Entries from a data collection:
####################

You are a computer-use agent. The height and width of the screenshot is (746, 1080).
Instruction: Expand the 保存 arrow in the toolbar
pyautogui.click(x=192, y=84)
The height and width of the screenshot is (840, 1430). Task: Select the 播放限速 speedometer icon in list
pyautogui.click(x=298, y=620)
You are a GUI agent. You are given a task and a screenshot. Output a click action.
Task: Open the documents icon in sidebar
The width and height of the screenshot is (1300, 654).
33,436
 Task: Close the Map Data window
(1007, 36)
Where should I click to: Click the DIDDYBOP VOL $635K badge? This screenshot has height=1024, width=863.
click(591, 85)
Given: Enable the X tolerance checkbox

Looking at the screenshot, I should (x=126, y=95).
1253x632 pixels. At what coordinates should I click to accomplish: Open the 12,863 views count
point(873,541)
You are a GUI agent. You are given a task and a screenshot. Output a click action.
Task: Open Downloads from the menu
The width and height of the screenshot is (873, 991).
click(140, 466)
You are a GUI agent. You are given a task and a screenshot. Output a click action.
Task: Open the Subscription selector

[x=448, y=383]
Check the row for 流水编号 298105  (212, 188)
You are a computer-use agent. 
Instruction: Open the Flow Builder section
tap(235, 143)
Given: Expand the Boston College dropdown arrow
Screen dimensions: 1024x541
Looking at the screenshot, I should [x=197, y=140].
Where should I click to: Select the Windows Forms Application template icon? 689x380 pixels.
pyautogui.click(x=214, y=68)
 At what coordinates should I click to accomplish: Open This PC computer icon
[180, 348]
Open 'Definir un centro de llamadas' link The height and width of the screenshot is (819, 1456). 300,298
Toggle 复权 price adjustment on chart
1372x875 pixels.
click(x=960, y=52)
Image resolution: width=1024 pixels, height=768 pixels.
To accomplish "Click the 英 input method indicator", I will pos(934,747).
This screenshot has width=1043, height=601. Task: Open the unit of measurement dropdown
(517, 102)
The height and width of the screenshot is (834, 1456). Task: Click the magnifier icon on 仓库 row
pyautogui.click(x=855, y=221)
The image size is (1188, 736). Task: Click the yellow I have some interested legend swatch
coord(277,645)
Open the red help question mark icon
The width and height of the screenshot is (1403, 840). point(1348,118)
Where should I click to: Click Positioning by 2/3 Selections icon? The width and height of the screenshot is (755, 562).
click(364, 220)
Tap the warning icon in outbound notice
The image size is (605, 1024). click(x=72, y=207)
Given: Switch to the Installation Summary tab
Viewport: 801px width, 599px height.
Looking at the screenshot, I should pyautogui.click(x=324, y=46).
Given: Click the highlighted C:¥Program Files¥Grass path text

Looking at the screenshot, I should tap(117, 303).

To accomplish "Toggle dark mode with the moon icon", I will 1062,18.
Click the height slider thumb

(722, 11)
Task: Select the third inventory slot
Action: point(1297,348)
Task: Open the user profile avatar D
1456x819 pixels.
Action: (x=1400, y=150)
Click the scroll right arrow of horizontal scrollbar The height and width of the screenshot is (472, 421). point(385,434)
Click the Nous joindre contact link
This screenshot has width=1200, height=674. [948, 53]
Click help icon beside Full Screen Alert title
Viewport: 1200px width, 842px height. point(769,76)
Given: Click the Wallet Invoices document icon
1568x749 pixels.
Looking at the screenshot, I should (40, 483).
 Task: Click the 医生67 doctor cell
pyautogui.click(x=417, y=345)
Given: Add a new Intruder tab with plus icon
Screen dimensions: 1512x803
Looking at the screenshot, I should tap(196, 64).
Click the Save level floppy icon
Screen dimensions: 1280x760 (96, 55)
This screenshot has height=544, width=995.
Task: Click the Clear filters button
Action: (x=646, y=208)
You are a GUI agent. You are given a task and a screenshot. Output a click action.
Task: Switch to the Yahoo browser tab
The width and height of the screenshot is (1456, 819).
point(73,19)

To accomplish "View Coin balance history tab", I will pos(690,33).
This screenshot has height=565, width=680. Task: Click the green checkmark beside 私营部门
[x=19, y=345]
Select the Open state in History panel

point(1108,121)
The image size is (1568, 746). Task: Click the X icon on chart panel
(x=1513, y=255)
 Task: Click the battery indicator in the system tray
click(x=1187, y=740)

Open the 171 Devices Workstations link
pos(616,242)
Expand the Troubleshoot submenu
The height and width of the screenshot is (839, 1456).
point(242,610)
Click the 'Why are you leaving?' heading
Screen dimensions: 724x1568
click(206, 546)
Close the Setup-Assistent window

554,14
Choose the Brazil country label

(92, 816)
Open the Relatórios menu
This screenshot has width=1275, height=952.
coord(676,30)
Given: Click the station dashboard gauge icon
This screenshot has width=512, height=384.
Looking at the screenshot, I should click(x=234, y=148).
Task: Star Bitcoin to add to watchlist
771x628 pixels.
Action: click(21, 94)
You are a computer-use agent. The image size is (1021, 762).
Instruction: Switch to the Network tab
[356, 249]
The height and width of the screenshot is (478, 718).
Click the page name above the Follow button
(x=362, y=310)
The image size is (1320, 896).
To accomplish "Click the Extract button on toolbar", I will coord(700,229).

####################

STATED EXERCISE: Which lines of the entries contain the string "panel"? Return each of those lines in full, and treat uppercase and lowercase as different.

FINISHED TASK:
Select the Open state in History panel
The image size is (1568, 746). Task: Click the X icon on chart panel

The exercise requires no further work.